A woman called “NGO nona”, an agent from a Non-Governmental Organization, then comes to this village. She forms an alliance with the Gunawardane school master to do various business, being the only English-speaking individuals in the village. Gunawardane school master entices Ukkuva by showing him some food and molests him. Ukkuva's guardian, Komala, then gets into a brawl with Gunawardane school master. Having no other option to feed Ukkuva, her mentally ill husband and blind father, she gets on the only bus driven by “Assa Peetara” and going past the village to serve as a sexual worker in the nearby town.

Heen Eki's only kin, his sibling brother, is brought in a coffin covered with the national flag and escorted by the army. The alms-giving is paid for by Komala, from the money she earns as a sexual worker, and is given to the priest of the village, a prisoner in hiding.
NGO nona gets total control of the village shop, the village bus, the Buddhist scriptures at the temple and Ungi, who performed the rights of attaining-of-age to the schedule of the arrival of the water bowser.

Ungi's father, “Pansal Godelle Mudalali”, the owner of the village shop who later disowns it at the hands of NGO nona, also loses his Kerosene cart to her and becomes her employee. At a later date, this same fate is experienced by “Assa Peetara”, the driver and owner of the only bus that connects the village with the town.

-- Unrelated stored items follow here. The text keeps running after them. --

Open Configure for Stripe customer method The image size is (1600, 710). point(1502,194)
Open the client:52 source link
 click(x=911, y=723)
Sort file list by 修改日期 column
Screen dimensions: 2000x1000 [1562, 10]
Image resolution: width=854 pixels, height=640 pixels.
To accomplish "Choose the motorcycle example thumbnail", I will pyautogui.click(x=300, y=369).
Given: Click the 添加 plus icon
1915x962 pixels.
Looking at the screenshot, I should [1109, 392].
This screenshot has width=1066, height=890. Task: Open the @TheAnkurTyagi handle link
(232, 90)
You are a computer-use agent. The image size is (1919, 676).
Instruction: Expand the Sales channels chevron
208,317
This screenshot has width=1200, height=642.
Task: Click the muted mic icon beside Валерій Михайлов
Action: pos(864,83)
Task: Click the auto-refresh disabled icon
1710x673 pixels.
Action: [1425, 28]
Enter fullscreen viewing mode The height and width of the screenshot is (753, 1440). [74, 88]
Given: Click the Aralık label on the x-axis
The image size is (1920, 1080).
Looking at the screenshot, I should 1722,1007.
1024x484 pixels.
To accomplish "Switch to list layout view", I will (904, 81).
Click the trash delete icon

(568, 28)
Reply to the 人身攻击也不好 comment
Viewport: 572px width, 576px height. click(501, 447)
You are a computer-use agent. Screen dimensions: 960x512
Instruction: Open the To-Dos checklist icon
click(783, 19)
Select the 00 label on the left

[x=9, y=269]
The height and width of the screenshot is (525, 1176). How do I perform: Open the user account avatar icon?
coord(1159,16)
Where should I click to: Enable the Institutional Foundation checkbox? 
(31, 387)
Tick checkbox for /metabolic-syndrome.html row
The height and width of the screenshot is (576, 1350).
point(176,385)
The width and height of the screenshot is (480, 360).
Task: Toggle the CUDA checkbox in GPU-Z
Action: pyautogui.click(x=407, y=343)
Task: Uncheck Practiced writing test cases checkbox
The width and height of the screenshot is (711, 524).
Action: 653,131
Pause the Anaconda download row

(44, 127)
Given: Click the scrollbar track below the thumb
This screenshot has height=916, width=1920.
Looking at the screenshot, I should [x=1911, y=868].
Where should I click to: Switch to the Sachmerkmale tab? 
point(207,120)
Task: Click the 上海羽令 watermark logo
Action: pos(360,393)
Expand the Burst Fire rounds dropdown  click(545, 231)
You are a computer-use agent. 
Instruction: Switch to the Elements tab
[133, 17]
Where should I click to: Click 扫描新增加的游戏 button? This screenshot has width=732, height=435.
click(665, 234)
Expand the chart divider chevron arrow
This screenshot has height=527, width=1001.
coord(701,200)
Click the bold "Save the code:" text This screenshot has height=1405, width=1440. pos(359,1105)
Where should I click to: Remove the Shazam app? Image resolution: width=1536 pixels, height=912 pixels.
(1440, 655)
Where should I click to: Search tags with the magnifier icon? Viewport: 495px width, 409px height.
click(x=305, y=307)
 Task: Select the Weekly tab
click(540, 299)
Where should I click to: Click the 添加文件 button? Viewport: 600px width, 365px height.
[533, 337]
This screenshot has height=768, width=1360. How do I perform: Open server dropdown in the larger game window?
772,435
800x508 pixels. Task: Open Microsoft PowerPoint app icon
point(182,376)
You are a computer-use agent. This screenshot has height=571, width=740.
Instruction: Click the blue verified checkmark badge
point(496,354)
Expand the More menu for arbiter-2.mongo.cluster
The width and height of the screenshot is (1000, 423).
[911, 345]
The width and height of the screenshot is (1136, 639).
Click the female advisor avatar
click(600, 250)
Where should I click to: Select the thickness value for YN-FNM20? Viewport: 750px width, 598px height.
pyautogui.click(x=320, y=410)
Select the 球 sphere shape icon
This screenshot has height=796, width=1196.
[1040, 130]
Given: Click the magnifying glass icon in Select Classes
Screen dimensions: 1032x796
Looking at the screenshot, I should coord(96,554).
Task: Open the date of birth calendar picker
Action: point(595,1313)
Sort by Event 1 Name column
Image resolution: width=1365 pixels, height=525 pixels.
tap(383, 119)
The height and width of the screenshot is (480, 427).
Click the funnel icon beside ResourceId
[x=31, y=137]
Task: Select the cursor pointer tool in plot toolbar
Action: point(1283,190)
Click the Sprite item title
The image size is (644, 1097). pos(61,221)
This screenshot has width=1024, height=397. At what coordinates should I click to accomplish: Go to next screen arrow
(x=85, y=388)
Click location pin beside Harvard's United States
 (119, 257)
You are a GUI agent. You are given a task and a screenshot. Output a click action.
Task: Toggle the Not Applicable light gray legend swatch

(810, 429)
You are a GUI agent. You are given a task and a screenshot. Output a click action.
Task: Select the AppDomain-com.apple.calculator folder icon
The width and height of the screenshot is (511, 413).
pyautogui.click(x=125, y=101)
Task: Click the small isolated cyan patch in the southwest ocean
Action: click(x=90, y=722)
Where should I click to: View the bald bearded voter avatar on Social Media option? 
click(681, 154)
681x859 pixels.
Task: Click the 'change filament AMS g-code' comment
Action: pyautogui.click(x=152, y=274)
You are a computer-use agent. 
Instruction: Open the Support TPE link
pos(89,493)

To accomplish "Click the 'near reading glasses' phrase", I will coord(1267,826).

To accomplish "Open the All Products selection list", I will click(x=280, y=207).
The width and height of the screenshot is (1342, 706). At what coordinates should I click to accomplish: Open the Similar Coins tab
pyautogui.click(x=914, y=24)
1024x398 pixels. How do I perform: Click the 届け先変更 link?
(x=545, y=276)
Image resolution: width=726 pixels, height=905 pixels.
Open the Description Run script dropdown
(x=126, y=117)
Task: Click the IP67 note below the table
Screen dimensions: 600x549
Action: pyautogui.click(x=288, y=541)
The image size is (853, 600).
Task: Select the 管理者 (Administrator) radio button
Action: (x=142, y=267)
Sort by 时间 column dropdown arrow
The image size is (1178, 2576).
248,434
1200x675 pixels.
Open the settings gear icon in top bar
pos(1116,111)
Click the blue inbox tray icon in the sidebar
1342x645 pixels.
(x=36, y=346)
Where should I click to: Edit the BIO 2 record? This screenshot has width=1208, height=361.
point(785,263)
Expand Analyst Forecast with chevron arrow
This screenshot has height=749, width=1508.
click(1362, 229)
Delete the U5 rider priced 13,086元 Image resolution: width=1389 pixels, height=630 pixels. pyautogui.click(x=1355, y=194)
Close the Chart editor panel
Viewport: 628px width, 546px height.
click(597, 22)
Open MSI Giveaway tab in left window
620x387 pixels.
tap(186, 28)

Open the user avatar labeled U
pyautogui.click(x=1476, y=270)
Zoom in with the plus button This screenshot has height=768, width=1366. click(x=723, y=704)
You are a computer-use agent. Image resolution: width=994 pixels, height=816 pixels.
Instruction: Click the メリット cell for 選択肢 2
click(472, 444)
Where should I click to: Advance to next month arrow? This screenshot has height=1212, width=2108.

“Gam Bhara Attho” on overhearing of the nature of his daughter's profession from an argument between Komala and Assa Peetara, hangs himself on the rafters of the village kovil. Ukkuva who comes running to tell Komala about her father's death, accidentally steps on a land mine and becomes a cripple. In the aftermath of Gam Bhara Attho's funeral, Ukkuva practices walking using crutches with only one leg. As he does so, Pema comes fast on a bike along with a weapon on his shoulder and dressed as a village guard. He is being watched intently by Komala.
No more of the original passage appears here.